Data items
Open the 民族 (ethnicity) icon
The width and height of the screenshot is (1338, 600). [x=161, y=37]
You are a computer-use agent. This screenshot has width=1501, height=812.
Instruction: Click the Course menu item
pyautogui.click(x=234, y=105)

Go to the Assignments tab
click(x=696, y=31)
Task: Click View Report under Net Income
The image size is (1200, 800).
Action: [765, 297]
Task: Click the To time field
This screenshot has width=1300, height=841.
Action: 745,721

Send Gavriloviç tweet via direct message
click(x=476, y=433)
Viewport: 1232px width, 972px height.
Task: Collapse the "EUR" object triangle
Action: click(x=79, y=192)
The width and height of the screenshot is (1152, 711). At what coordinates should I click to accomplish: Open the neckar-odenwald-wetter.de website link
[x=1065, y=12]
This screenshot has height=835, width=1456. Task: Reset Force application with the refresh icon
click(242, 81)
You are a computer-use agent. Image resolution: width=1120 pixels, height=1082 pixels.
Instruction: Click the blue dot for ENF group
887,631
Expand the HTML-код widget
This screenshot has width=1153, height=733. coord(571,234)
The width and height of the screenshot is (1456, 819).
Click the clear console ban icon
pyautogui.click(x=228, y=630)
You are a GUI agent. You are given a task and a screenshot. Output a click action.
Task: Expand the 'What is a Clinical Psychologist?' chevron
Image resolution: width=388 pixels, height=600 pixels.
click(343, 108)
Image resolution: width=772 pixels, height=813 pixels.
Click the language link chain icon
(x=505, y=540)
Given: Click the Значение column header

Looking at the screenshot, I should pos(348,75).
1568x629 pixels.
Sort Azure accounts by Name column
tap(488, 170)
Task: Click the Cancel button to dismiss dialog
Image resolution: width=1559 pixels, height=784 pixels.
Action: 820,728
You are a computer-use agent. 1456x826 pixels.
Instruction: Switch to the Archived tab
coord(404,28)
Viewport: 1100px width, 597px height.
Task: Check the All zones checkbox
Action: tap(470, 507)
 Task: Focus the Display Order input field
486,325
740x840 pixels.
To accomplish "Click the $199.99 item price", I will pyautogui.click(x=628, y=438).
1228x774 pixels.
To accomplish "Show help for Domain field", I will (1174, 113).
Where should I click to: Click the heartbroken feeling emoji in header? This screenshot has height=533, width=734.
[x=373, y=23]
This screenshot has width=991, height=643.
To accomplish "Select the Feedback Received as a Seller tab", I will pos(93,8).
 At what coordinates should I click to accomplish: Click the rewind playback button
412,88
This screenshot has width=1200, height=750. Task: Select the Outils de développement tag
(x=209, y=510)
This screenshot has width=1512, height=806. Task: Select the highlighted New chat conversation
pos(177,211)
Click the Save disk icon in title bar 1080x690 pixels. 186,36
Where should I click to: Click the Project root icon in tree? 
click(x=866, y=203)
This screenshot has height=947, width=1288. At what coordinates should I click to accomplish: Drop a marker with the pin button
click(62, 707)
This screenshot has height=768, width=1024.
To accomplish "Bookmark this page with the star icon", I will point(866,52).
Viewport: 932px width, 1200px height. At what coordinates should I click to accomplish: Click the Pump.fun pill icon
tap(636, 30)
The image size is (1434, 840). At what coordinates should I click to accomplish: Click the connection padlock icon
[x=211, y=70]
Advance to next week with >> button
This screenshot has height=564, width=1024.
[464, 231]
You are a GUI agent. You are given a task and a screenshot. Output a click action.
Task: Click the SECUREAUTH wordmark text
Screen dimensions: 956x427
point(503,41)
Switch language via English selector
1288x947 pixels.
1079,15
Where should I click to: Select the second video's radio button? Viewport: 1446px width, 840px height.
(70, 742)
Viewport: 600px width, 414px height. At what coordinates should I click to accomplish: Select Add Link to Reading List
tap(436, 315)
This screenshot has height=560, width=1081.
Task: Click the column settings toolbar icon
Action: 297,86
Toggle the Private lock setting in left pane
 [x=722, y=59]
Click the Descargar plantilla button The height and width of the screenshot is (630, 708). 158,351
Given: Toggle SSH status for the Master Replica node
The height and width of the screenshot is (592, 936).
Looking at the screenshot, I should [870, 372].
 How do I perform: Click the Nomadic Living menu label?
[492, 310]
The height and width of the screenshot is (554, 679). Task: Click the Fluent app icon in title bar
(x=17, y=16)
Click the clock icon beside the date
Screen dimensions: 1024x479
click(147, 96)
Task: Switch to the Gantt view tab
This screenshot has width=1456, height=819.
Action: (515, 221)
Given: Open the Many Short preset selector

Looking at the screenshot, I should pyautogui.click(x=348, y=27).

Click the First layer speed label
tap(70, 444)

• REQUIRED WORK: Rewrite every line of the material above as a numbered list, dropping the blank lines.

• FINAL ANSWER:
1. Open the 民族 (ethnicity) icon
2. The width and height of the screenshot is (1338, 600). [x=161, y=37]
3. You are a computer-use agent. This screenshot has width=1501, height=812.
4. Instruction: Click the Course menu item
5. pyautogui.click(x=234, y=105)
6. Go to the Assignments tab
7. click(x=696, y=31)
8. Task: Click View Report under Net Income
9. The image size is (1200, 800).
10. Action: [765, 297]
11. Task: Click the To time field
12. This screenshot has width=1300, height=841.
13. Action: 745,721
14. Send Gavriloviç tweet via direct message
15. click(x=476, y=433)
16. Viewport: 1232px width, 972px height.
17. Task: Collapse the "EUR" object triangle
18. Action: click(x=79, y=192)
19. The width and height of the screenshot is (1152, 711). At what coordinates should I click to accomplish: Open the neckar-odenwald-wetter.de website link
20. [x=1065, y=12]
21. This screenshot has height=835, width=1456. Task: Reset Force application with the refresh icon
22. click(242, 81)
23. You are a computer-use agent. Image resolution: width=1120 pixels, height=1082 pixels.
24. Instruction: Click the blue dot for ENF group
25. 887,631
26. Expand the HTML-код widget
27. This screenshot has width=1153, height=733. coord(571,234)
28. The width and height of the screenshot is (1456, 819).
29. Click the clear console ban icon
30. pyautogui.click(x=228, y=630)
31. You are a GUI agent. You are given a task and a screenshot. Output a click action.
32. Task: Expand the 'What is a Clinical Psychologist?' chevron
33. Image resolution: width=388 pixels, height=600 pixels.
34. click(343, 108)
35. Image resolution: width=772 pixels, height=813 pixels.
36. Click the language link chain icon
37. (x=505, y=540)
38. Given: Click the Значение column header
39. Looking at the screenshot, I should pos(348,75).
40. 1568x629 pixels.
41. Sort Azure accounts by Name column
42. tap(488, 170)
43. Task: Click the Cancel button to dismiss dialog
44. Image resolution: width=1559 pixels, height=784 pixels.
45. Action: 820,728
46. You are a computer-use agent. 1456x826 pixels.
47. Instruction: Switch to the Archived tab
48. coord(404,28)
49. Viewport: 1100px width, 597px height.
50. Task: Check the All zones checkbox
51. Action: tap(470, 507)
52.  Task: Focus the Display Order input field
53. 486,325
54. 740x840 pixels.
55. To accomplish "Click the $199.99 item price", I will pyautogui.click(x=628, y=438).
56. 1228x774 pixels.
57. To accomplish "Show help for Domain field", I will (1174, 113).
58. Where should I click to: Click the heartbroken feeling emoji in header? This screenshot has height=533, width=734.
59. [x=373, y=23]
60. This screenshot has width=991, height=643.
61. To accomplish "Select the Feedback Received as a Seller tab", I will pos(93,8).
62.  At what coordinates should I click to accomplish: Click the rewind playback button
63. 412,88
64. This screenshot has width=1200, height=750. Task: Select the Outils de développement tag
65. (x=209, y=510)
66. This screenshot has width=1512, height=806. Task: Select the highlighted New chat conversation
67. pos(177,211)
68. Click the Save disk icon in title bar 1080x690 pixels. 186,36
69. Where should I click to: Click the Project root icon in tree? 
70. click(x=866, y=203)
71. This screenshot has height=947, width=1288. At what coordinates should I click to accomplish: Drop a marker with the pin button
72. click(62, 707)
73. This screenshot has height=768, width=1024.
74. To accomplish "Bookmark this page with the star icon", I will point(866,52).
75. Viewport: 932px width, 1200px height. At what coordinates should I click to accomplish: Click the Pump.fun pill icon
76. tap(636, 30)
77. The image size is (1434, 840). At what coordinates should I click to accomplish: Click the connection padlock icon
78. [x=211, y=70]
79. Advance to next week with >> button
80. This screenshot has height=564, width=1024.
81. [464, 231]
82. You are a GUI agent. You are given a task and a screenshot. Output a click action.
83. Task: Click the SECUREAUTH wordmark text
84. Screen dimensions: 956x427
85. point(503,41)
86. Switch language via English selector
87. 1288x947 pixels.
88. 1079,15
89. Where should I click to: Select the second video's radio button? Viewport: 1446px width, 840px height.
90. (70, 742)
91. Viewport: 600px width, 414px height. At what coordinates should I click to accomplish: Select Add Link to Reading List
92. tap(436, 315)
93. This screenshot has height=560, width=1081.
94. Task: Click the column settings toolbar icon
95. Action: 297,86
96. Toggle the Private lock setting in left pane
97.  [x=722, y=59]
98. Click the Descargar plantilla button The height and width of the screenshot is (630, 708). 158,351
99. Given: Toggle SSH status for the Master Replica node
100. The height and width of the screenshot is (592, 936).
101. Looking at the screenshot, I should [870, 372].
102.  How do I perform: Click the Nomadic Living menu label?
103. [492, 310]
104. The height and width of the screenshot is (554, 679). Task: Click the Fluent app icon in title bar
105. (x=17, y=16)
106. Click the clock icon beside the date
107. Screen dimensions: 1024x479
108. click(147, 96)
109. Task: Switch to the Gantt view tab
110. This screenshot has width=1456, height=819.
111. Action: (515, 221)
112. Given: Open the Many Short preset selector
113. Looking at the screenshot, I should pyautogui.click(x=348, y=27).
114. Click the First layer speed label
115. tap(70, 444)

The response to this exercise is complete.